** Texto **
■ ■ ■ ■ ■ ■ ■
Sunday, 17 de November de 2024 ISSN 1519-7670 - Ano 24 - nº 1314

A violação ética do direito de resposta

Em mais um desdobramento do ‘caso ditabranda’, os professores Maria Victoria Benevides e Fabio Konder Comparato requereram à Folha de S.Paulo, através de seus advogados, direito de resposta a renovadas acusações do diretor de redação Otavio Frias Filho, proferidas em 8 de março. Na ocasião, em resposta ao protesto público contra o jornal organizado pelo Movimento dos Sem Mídia, a Folha retratou-se, não sem dubiedade, do emprego do termo ‘ditabranda’ para referir-se à ditadura militar brasileira, mas, no mesmo texto, o diretor de Redação voltou a acusar os intelectuais supracitados, dessa feita de ‘democratas de fachada’ por alegadamente não repudiarem ‘os métodos das ditaduras de esquerda com as quais simpatizam’.

A afirmação mostrou-se falsa, pois entre os vários textos e declarações que a contradizem inclui-se correspondência publicada pela própria Folha de S.Paulo, em 2004, em que Comparato critica o regime cubano, como demonstrou na quarta-feira (11/3), alertado por um leitor, o jornalista Rodrigo Vianna. Nem mesmo tal evidência, reconhecida quatro dias depois como ‘erro factual’ pelo ombudsman do jornal, Carlos Eduardo Lins da Silva, fez Frias Filho dignar-se a se retratar com o acadêmico.

‘Solidariedade envergonhada’

Na resposta dos professores, publicada em 14/03, eles põem sob suspeita o respeito da Folha pela ética do jornalismo durante o episódio, afirmando que ‘sempre sustentamos, sem precisar receber lições de ninguém, que as vítimas de regimes arbitrários, aqui e alhures, merecem igual proteção e respeito, sem desvios ideológicos ou idiossincrasias pessoais’. É lícito questionar se a escolha dos signatários em produzir uma resposta simplesmente reativa aos termos ditados pelas acusações de Frias Filho foi a melhor opção, sobretudo em uma polêmica tão rica em material analítico. Porém, os procedimentos adotados pelo jornal em relação à publicação do direito de resposta foram tão estapafúrdios que questões mais urgentes se impuseram.

De modo surpreendente, logo abaixo do texto dos professores foi publicada uma nota da redação, substancialmente maior (736 caracteres, contra 470 do direito de resposta), saudando como ‘exemplo de transparência editorial’ da própria Folha a retratação dúbia feita anteriormente pelo emprego da palavra ‘ditabranda’ e afirmando que, assim, ‘imaginava-se encerrado o episódio, mas os professores Comparato e Benevides estão empenhados em extrair dele o máximo rendimento possível. As opiniões de ambos sempre foram transmitidas pelo jornal, por meio de numerosos artigos, sem a necessidade de advogados. A `resposta´ acima é publicada com base na Lei 5.250/67, editada pela ditadura militar, a fim de que vítimas de regimes cautelosamente chamados de `arbitrários´ e vagamente situados `alhures´ também se sintam destinatários dessa solidariedade envergonhada’.
■ ■ ■ ■ ■ ■ ■
** Dados de origem **
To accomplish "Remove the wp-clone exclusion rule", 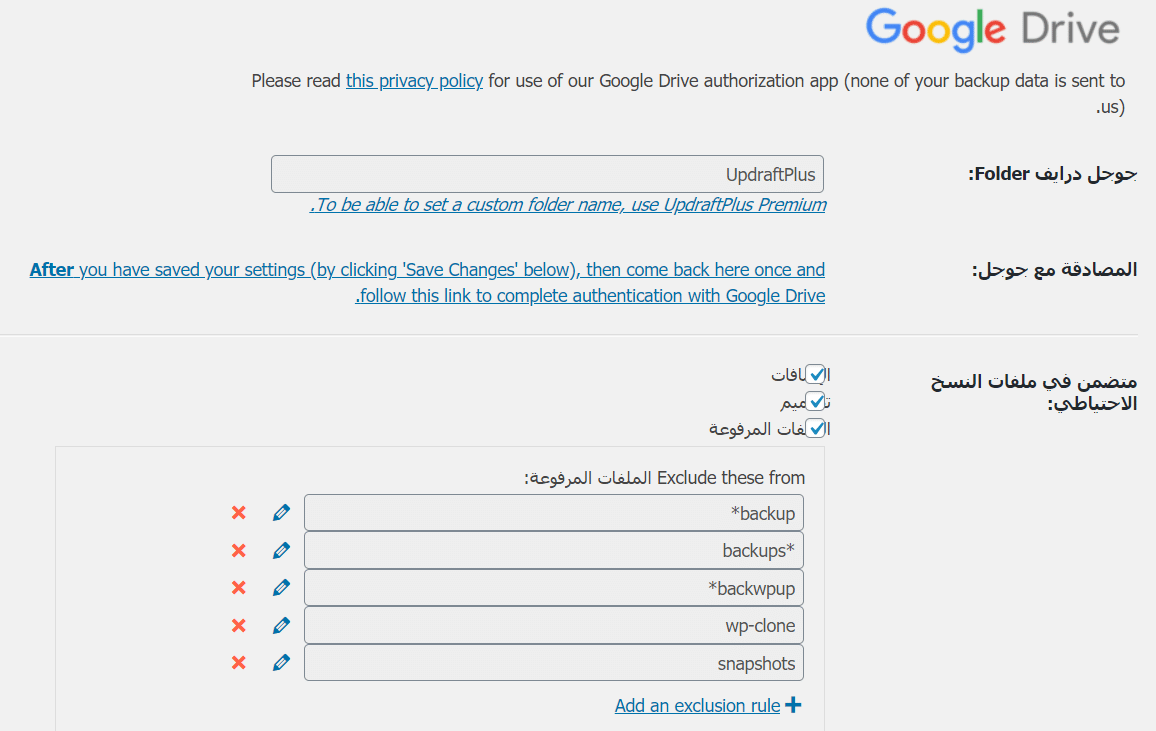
■ ■ ■ ■ ■ ■ ■
** Enunciado **
Prolongue o texto sobre o direito de resposta no caso "ditabranda", começando logo depois da última frase apresentada. A listagem não tem nenhum papel aqui.

** Resposta **
Restringindo o debate público

É fato que, ao publicar o exíguo texto do direito de resposta seguido de uma palavrosa nota da redação em que as acusações que o motivaram são reiteradas, de modo ainda mais ferino e insidioso, a Folha não transgride nenhuma lei; viola, porém, de forma flagrante, princípios elementares da ética jornalística e do debate democrático.

Pois quaisquer que fossem os termos da nota do diretor de redação, sua simples publicação, logo abaixo do texto relativo ao direito de resposta, atenta contra a lógica e os preceitos éticos que regem tal instituto, cujo objetivo é dar voz a quem, previamente ofendido pela publicação, não teve o devido espaço para se defender – e não, servir de ocasião para mais um round de um embate entre forças desiguais e no qual o jornal tem sempre a palavra final, como o exemplo em questão demonstra de forma didática.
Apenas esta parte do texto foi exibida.